Additional areas of inefficiency included fragmented funding and policy responsibilities for preventative healthcare, workforce restrictions, and limited access to health and healthcare data, among others.
In recognition, the government has started several reviews to promote better value for money, such as the Primary Health Care Advisory Group, Medicare Benefits Schedule Review, and a private health insurance review.
But a greater force is arguably available to government that could increase efficiency. This is where competition in healthcare may help.
Healthcare is complex. The value of services is somewhat uncertain, and the demand is irregular and unpredictable, only occurring in the event of illness or disability. Large uncertainty in a world where providers have more information means one of the preconditions for an effective competitive market is muted.
And while efficiency is important in healthcare, society also aims for broader objectives.
The notion of a ‘fair go’ embodies our approach to delivering equitable access to services, which are primarily funded by governments but delivered through a combination of public, private and not-for-profit organisations.
In a departure from the competitive norm, many healthcare providers price-discriminate services to help meet equity objectives, such as bulk billing in GP practices. The political backlash received by the government in its attempt to introduce GP co-payments is testament to how strongly we feel about a ‘fair go’ in healthcare.
What does the evidence tell us?
While competition in healthcare is synonymous with the US health system, in the past 20 years, countries with universal coverage such as the UK and some parts of Europe have introduced greater competition in an attempt to improve quality and efficiency.
Reforms within the English National Health Service that occurred between 2003 and 2008 were squarely aimed at increasing competition and choice within public hospital services and could offer us some insight into a framework for greater competition in Australia.
First, prices for elective surgery were centrally set, and hospitals received funding based on the number and type of patients treated, similar to activity-based funding in Australia. Information on hospital quality, waiting times and other attributes of care became available to the public.
Private hospitals were encouraged to enter the market to compete for NHS funded elective care patients through nationally agreed contracts.
Probably the most significant change was the introduction of hospital choice. Starting in 2006, patients undergoing elective surgery were provided information on the quality, timeliness and distance to care and offered the choice of up to five hospitals by their GP, including one private hospital.
By 2008, patients could choose any public or private hospital in the NHS. Prior to these reforms, public patients could not select which hospital they went to.
These reforms were introduced alongside other changes, including substantial growth in the NHS budget, greater autonomy to managers of high-performing hospitals, introduction of financial incentives, and stronger performance management targets.

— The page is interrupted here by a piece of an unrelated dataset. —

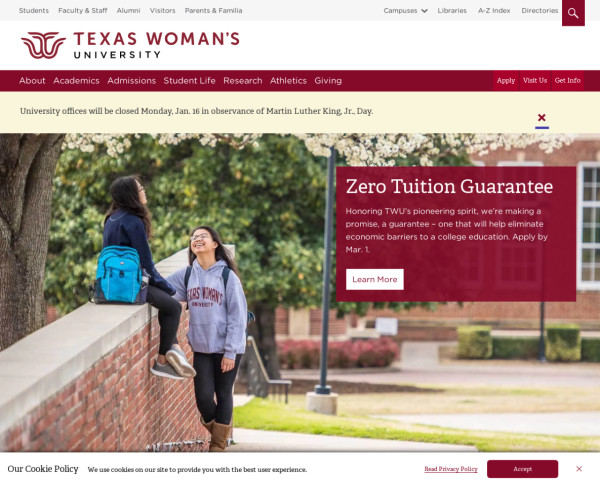Click the Get Info button
This screenshot has height=480, width=600.
(x=567, y=80)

Several evaluations of these reforms suggest competition has improved outcomes and efficiency, increased access to hospital services for people with lower socioeconomic status, and reduced hospital waiting times.
But the market must be carefully designed and regulated.
While it is problematic to transfer results from the UK to the Australian setting, competition in hospital markets with fixed prices could potentially improve clinical quality, efficiency and access under the right conditions.
Australian governments should, therefore, explore the use of greater choice across public hospitals and within hospitals, such as choice over who provides care. This should be done in the context of a carefully designed framework that can harness the good and mitigate the bad.
But any attempt to introduce greater competition must be done with full recognition of the social objectives these sectors are trying to achieve, and the potential costs associated with reform and ongoing market transactions. Particular attention must be paid to areas where competition may not be effective due to a smaller number of providers, such as rural and remote areas.
Regulated input markets, such as labour and capital, should also be reviewed as they may also limit positive outcomes from competition.
Any discussion around competition should also consider opening up some of the constraints within the health care workforce while ensuring safety is maintained, such as recognition of overseas qualifications and the ability for multiple types of health care professionals to offer services, given they are qualified.
The question is not whether competition should be introduced into health and human services, but what level of competition is appropriate, and what needs to change within our regulatory and institutional environment, and our contractual and funding landscape to facilitate that level of competition.